From the example I tested here, it doesn't seem to be the standard format

SalihuDickson · 2024-06-18T23:51:13Z

src/converter.py

You need to add some basic error handling to the conversion, and it seems you're checking for the wes output in the wrong object, it's not supposed to be in the run_logs.

In the mapping document, createAction.instrument is supposed to be a 1 to 1 match for the executors.image field but it only takes one identifier and the executor image can have multiple inputs. @uniqueg, was this done on purpose?

I'm not sure if I understand what you mean. There is only one image per executor in TES, but there may be multiple executors. We need to consider this in the mapping.

@uniqueg, yeah while there can be multiple executors per task, it seems the createAction.instrument field only takes one identifier as explained here. So not sure how they would be a 1 to 1 match between the executors.image (since there can be multiple of these in one task) and the createAction.instruments field. I might be wrong though, just wanted to see if there might be some context that I am missing.

Karanjot786 · 2024-06-19T04:45:58Z

Hi @SalihuDickson ,

Thank you for the feedback. I'll verify the WES and TES formats against their standards and update the conversion functions accordingly. I'll also ensure to add error handling and support for other formats if needed. Regarding the WES output, I'll correct the object reference to avoid looking in the wrong place. Additionally, I'll review the mapping for CreateAction.instrument to ensure it correctly handles multiple executor images.

I'll make the necessary adjustments and resubmit the PR for review.

…sion functions

Karanjot786 · 2024-06-19T06:23:06Z

Hi @SalihuDickson ,

I have made the following updates based on your feedback:

Verified and Corrected Format Handling:
- Ensured that the WES and TES data formats are correctly handled according to their respective standards.
- Added checks to ensure the executors list in TES data is not empty before accessing its first element.
Added Error Handling:
- Implemented error handling for missing keys, invalid formats, and other potential exceptions in both convert_tes_to_wrroc and convert_wes_to_wrroc functions.
- Used the .get() method to safely access keys in inputs and outputs for both TES and WES data, preventing potential KeyError issues.
Corrected Mapping for CreateAction.instrument:
- Ensured that the CreateAction.instrument field correctly handles multiple executor images as needed.
Enhanced Timestamp Conversion:
- Added error handling in the convert_to_iso8601 function to manage different timestamp formats, assuming RFC 3339 format and converting to ISO 8601.

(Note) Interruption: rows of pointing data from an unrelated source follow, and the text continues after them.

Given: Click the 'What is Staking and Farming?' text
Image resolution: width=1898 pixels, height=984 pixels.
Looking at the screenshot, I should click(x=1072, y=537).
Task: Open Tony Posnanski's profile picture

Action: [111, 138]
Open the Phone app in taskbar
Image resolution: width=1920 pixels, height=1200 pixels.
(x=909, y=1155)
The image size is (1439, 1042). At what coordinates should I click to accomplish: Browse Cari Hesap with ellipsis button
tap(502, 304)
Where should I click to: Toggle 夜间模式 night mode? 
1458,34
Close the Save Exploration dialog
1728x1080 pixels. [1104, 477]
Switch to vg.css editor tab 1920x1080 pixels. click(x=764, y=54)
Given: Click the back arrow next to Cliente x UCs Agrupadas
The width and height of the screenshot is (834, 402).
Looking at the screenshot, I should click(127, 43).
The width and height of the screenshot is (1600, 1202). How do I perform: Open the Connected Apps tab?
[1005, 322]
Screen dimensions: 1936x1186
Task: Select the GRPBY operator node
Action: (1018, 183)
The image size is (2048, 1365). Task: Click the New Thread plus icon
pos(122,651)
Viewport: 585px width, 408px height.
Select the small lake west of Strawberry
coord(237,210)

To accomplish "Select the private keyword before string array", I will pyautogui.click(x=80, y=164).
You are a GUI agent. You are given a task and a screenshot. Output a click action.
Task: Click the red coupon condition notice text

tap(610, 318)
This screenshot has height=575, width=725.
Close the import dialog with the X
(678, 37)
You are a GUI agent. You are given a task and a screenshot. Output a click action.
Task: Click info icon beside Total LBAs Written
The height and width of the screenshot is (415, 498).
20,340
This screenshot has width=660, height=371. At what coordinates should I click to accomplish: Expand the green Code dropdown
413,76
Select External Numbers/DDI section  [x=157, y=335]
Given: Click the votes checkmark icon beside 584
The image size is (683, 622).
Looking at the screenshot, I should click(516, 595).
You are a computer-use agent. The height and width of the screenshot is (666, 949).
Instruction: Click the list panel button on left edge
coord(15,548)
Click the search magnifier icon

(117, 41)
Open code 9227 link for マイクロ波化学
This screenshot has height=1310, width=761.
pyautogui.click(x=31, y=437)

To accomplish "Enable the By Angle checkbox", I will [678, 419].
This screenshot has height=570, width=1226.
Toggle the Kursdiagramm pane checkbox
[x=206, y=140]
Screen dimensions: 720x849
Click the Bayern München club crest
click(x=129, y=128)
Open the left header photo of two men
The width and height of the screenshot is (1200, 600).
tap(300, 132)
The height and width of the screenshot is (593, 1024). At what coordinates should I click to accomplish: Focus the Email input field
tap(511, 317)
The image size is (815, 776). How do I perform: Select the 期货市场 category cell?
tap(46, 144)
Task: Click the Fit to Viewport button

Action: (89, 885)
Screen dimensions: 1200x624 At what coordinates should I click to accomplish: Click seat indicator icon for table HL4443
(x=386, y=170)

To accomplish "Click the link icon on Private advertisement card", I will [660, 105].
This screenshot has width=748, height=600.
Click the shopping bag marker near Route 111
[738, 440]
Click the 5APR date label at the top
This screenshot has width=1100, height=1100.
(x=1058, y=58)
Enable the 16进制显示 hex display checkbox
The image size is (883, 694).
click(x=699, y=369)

Please review the changes and let me know if there are any further adjustments required.

SalihuDickson · 2024-06-19T07:37:45Z

@Karanjot786, thank you for getting to this so quickly. However these corrections may be making this PR unnecessarily complex. So I think you should revert the most recent commit, so we can merge and work on these changes on the next one. I think you should also separate the WES and TES conversions into different PRs so we can add a little more specificity.

What I want you to consider for the next PR:

First I think we have 3 types of data when working with error handling, when you're dealing with user defined data,

data that must be present and must be of a certain type (or range of types) if not, an error should be thrown
data is optional but should be of a certain type (or range of types) if present or an error should be thrown
And data that is recommended but not mandatory (could have a default value), this should show a warning

I think you need to figure out which applies to each field and write your error handling accordingly, so that we can avoid cryptic errors and gracefully handle these simple error scenarios. Something you can also do is collect all the errors in a list and then throw them all at once to ensure the user sees everything that is wrong with their data without having to rerun the program over and over.

We will also need to consider some best practices for error handling like having one function that all errors are passed into, to ensure uniform error handling and to constants for similar errors. This is quite a lot to consider, please feel free to ask me about anything you may be confused about : )

SalihuDickson · 2024-06-19T07:42:35Z

And you are currently looking for the output field in the run_logs but according to the WES specification, the output field isn't supposed to be in the run_logs. Please look at it here

Karanjot786 · 2024-06-19T11:51:39Z

Hi @SalihuDickson ,

Considering the feedback and to simplify the review process, may I cancel the current PR and create two separate PRs? One for convert_tes_to_wrroc and another for convert_wes_to_wrroc, each in different files. This approach will allow us to address any issues with more specificity and clarity.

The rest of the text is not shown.